Negli anni ‘93-‘94 mi sono poi molto avvicinato al tema della sofferenza dei pazienti, cioè alla terapia del dolore: mi sono reso conto che si faceva tutto da un punto di vista terapeutico e diagnostico ma c’erano anche altre esigenze, soprattutto in pazienti fragili. E allora, grazie anche ad un’esperienza a Parigi del Professor Mandelli che si era avvicinato alla realtà delle cure palliative, ci siamo dedicati a questo centrale tema: non soltanto garantire le cure del fine vita in fase terminale, ma anche supportare i malati nelle fasi più critiche delle terapie attive facendolo non solo in ospedale, che spesso avrebbe causato loro ulteriore sofferenza, ma anche a casa. E così, nel ’95, ha preso vita il progetto di cure domiciliari che è uno dei servizi attualmente più importanti: un vero e proprio gruppo fatto di medici, infermieri, assistenti sociali e psicologi per assistiti e caregiver che prende il nome di Unità di cure di sopporto e palliative. Un progetto davvero innovativo, inizialmente sostenuto quasi solo dall’AIL e poi, attraverso un importante e faticoso percorso, riconosciuto dal Sistema Sanitario Nazionale con successive convenzioni e accordi tra l’AIL di Roma e l’azienda sanitaria del Policlinico.
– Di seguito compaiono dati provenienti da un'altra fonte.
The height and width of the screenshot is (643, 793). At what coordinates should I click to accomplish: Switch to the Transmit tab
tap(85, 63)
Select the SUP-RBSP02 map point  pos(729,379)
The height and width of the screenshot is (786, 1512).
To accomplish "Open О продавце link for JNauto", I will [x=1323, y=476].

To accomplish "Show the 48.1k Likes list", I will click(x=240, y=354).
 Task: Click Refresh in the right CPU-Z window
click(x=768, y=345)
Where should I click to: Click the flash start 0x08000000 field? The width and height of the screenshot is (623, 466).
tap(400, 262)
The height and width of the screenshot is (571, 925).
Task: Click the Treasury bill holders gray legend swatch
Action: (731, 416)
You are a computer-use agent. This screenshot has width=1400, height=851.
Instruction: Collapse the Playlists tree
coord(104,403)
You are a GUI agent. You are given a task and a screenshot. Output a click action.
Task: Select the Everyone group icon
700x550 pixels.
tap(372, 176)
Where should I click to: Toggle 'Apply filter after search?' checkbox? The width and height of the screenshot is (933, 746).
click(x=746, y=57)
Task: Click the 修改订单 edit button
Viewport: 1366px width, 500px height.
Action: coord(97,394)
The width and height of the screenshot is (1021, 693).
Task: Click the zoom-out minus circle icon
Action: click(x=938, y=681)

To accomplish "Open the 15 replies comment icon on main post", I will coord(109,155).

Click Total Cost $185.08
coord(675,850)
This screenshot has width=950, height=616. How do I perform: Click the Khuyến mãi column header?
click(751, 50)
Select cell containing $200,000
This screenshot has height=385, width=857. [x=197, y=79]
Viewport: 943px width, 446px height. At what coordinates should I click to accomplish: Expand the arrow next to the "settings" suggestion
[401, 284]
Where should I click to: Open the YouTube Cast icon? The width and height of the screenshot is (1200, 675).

Infine, il terzo pilastro della mia attività riguarda il reparto di degenza di cui, insieme alla dottoressa Clara Minotti, sono responsabile, dedicandomi soprattutto ai pazienti con leucemie acute.

Al di là delle singole attività, nel nostro operato è fondamentale garantire un’ampia e attiva offerta di servizi per i pazienti e per le loro famiglie, che non riguardano esclusivamente l’aspetto medico, ma anche assistenziale e di supporto.

Ad esempio, se un paziente viene seguito in ambulatorio, a casa, o è ricoverato in reparto, ha la possibilità di accedere al servizio di psiconcologia. Non si tratta di un servizio di cui tutti vogliono fruire in prima battuta, ma è fondamentale poterlo offrire poiché può essere un bisogno inespresso che emerge proprio nel momento in cui viene offerto. Pensiamo soprattutto a situazioni in cui, da un giorno all’altro, il paziente è costretto a cambiare la sua vita radicalmente: da una banale analisi del sangue al ricovero inaspettato in ematologia. Queste, purtroppo, sono casistiche reali che noi dobbiamo poter sostenere al meglio.

Allo stesso modo, le esigenze del paziente possono essere di altra natura: basti pensare a tutte le problematiche legate al lavoro, alle pratiche di invalidità, o ancora ai problemi di lingua. Grazie ad assistenti sociali, personale specializzato e mediatori linguistici possiamo far fronte a tutte queste evenienze. Proprio di recente abbiamo seguito un ragazzo del Gambia che, purtroppo, non rispondeva ai trattamenti e che, per le sue condizioni critiche, non poteva assolutamente interrompere le cure e tornare dalla sua famiglia. Grazie a questa rete virtuosa creata da AIL Roma, siamo riusciti a far venire qui i suoi familiari, facendo fronte a tutte le pratiche burocratiche e ai costi degli spostamenti. Il giovane, purtroppo, non ce l’ha fatta ma ha potuto avere, fino all’ultimo giorno, la famiglia al suo fianco.

Il tema centrale, dunque, ritengo che sia la complessità dei bisogni del paziente e dei suoi cari e il nostro obiettivo più importante è lavorare affinché sia sempre più facile e armonico soddisfarli. Perché, come diceva il Professor Mandelli, curare è prendersi cura.